MATERIAL PROVIDED START
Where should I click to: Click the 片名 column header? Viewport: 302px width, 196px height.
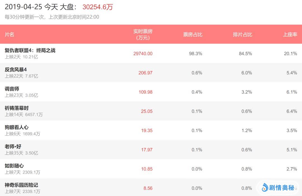(10, 34)
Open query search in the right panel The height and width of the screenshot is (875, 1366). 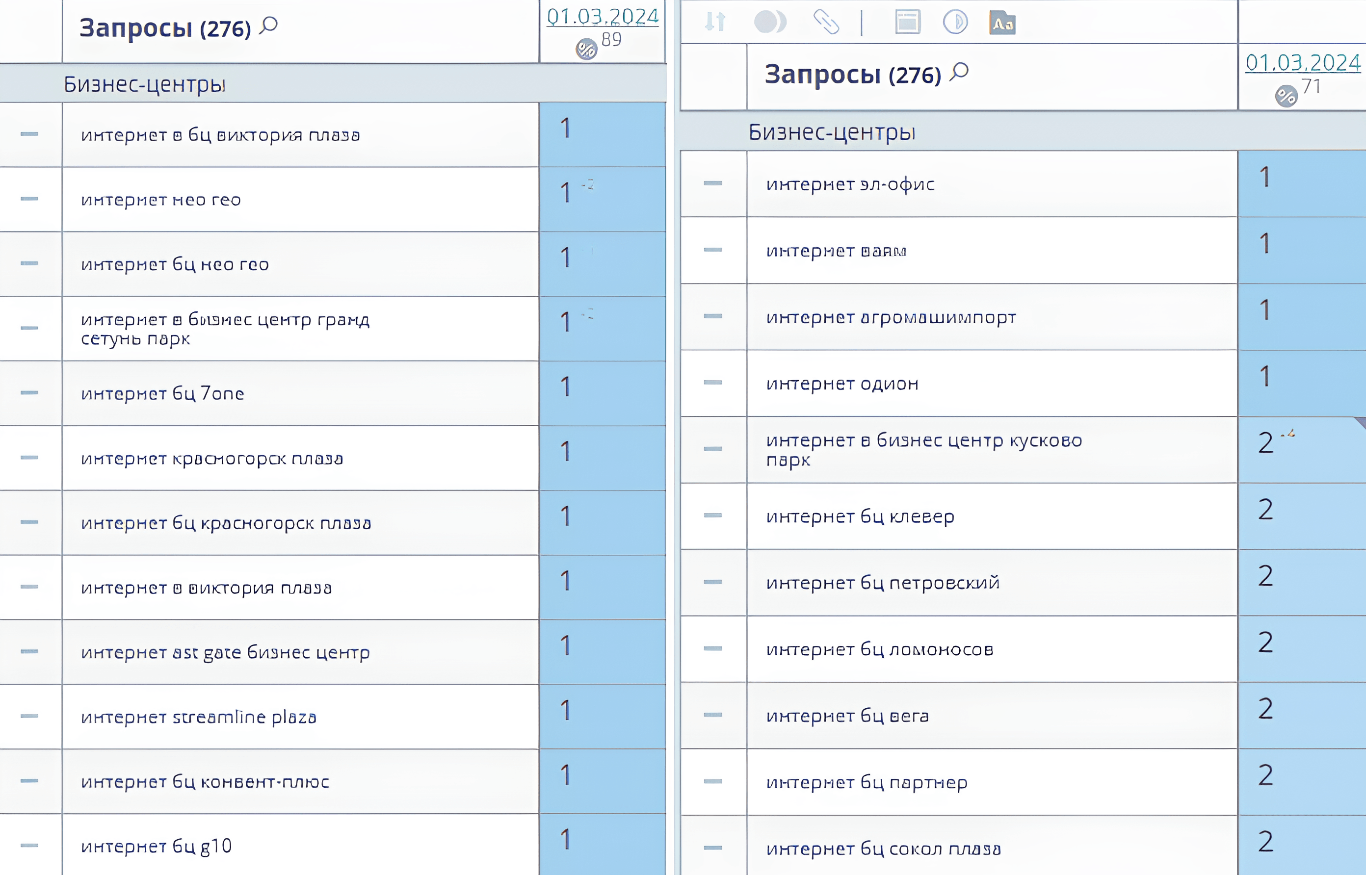[x=959, y=72]
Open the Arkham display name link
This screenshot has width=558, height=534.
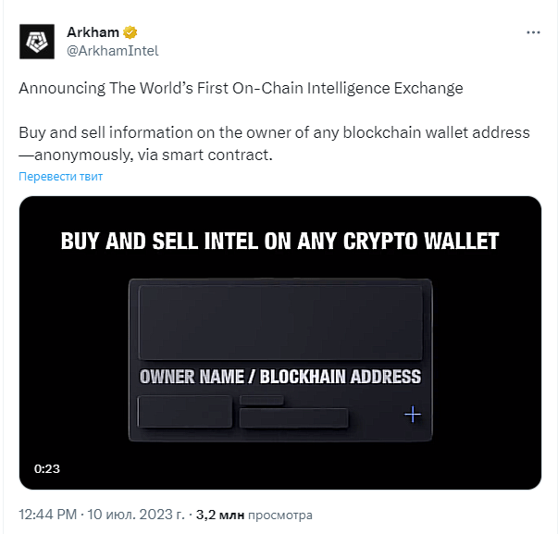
MATERIAL PROVIDED END
> _BRIEF_
Having located the line with "Open the Arkham display name link", transcribe exactly and only the lines from it to the final line of the material, skipping the pictures.

> _RESPONSE BELOW_
Open the Arkham display name link
This screenshot has width=558, height=534.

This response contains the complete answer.